The most important labor debate in the country right now isn’t the minimum wage issue that President Obama spent so much time on in his SOTU speech this week. Rather, it is a fascinating fight that’s going on at a VW plant in Chattanooga, Tennessee, over whether or not there will be a German style “works council” at the factory, an old style branch of the U.A.W, or no organized labor movement at all.

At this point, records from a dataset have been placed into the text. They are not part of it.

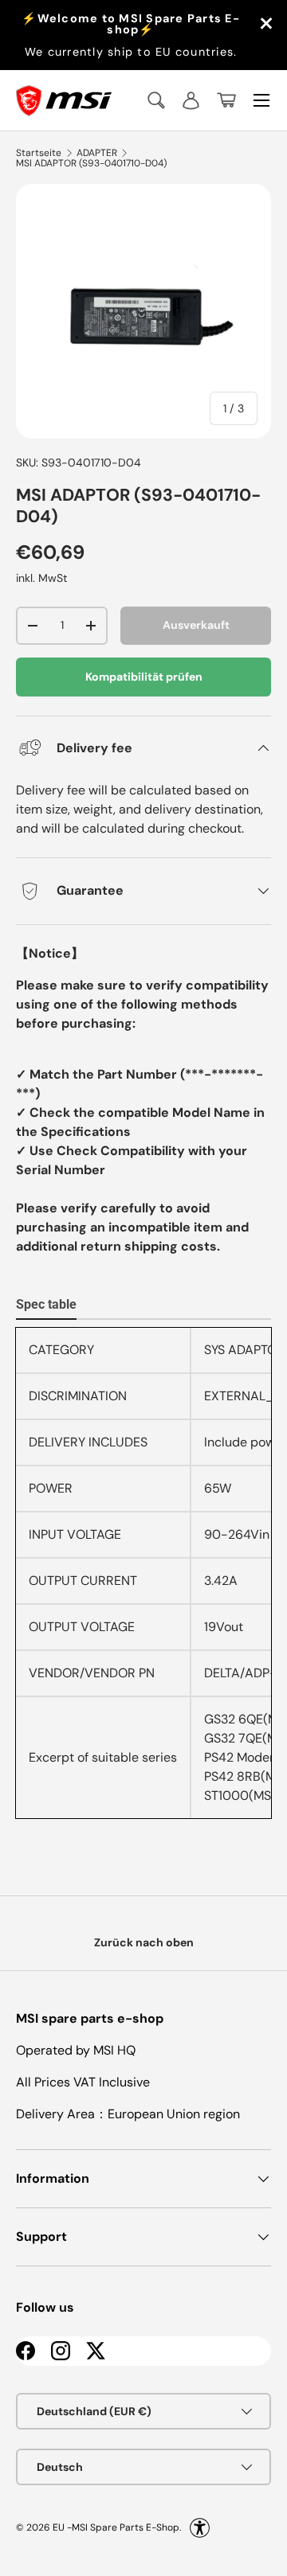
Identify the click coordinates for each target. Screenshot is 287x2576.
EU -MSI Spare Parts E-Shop (116, 2527)
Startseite (38, 153)
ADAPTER (97, 153)
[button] (226, 100)
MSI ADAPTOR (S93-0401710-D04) (91, 163)
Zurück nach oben (144, 1942)
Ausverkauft (196, 625)
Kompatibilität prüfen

It’s a deeply psychological fight that has created some surprising alliances and rifts, and may herald an entirely new way to think about labor relations and economic development in this country. As everyone knows, American unions and American management are like oil and water—in the U.S., shareholder capitalism has always had little regard for the ownership rights of workers, and (perhaps as a result) organized labor has always been militant and difficult. Management squeezes, and labor pushes. While unions in the U.S. have been modernizing and adapting to globalization and outsourcing in recent years, which has resulted in concessions that would have been unheard of even a decade or two ago, the idea that management and labor could work together to come up with the best way to run a company has been a completely foreign idea.

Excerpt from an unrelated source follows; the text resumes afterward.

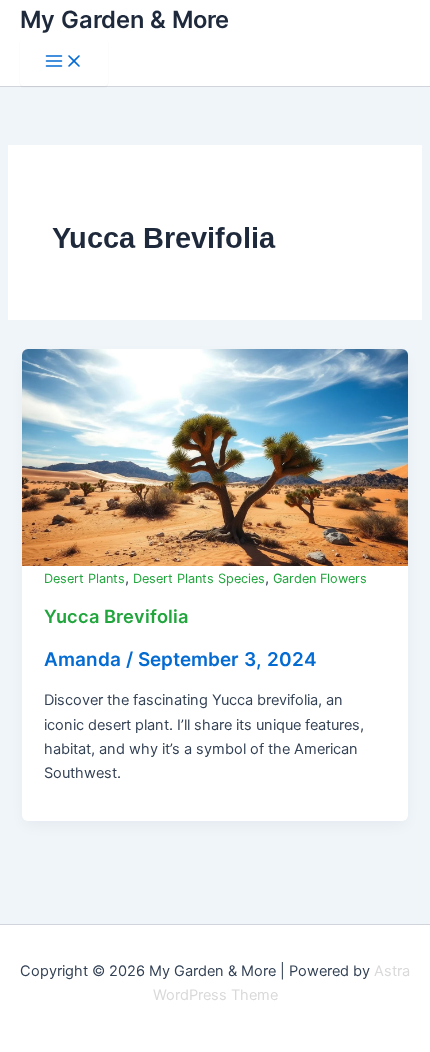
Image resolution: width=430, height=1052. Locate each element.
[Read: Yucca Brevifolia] (214, 457)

In fact, it’s a German idea. As Time has covered in numerous stories, Germany’s more inclusive system of “stakeholder capitalism,” in which management, owners, labor, and even civic leaders all have places on the board and a say in corporate strategy, has resulted in better growth and lower unemployment since the Great Recession and recovery. Basically, giving everyone a say makes it easier to create job-saving compromises. I think it’s an idea that should have legs here in the U.S.
The question is whether we can adapt to such a radical labor relations shift. The UAW has been trying to unionize the South, so far unsuccessfully. Surprisingly, VW executives in Tennessee are now open to the idea of having a voice for labor–but it seems that they want it to more closely resemble the German style system, rather than an old style American union system. (For a good round-up of the facts, see the New York Times coverage of the issue.)
The UAW understandably wants to make sure that a works council isn’t just a quick and dirty way around real labor representation. What the whole thing underscores is that in the U.S., management is from Mars, and labor is from Venus. It’s time for a new system. I’ll be doing some reporting on what’s happen in Tennessee in the coming weeks, and blog about what it might mean for growth, jobs, salaries, and the labor share of the pie.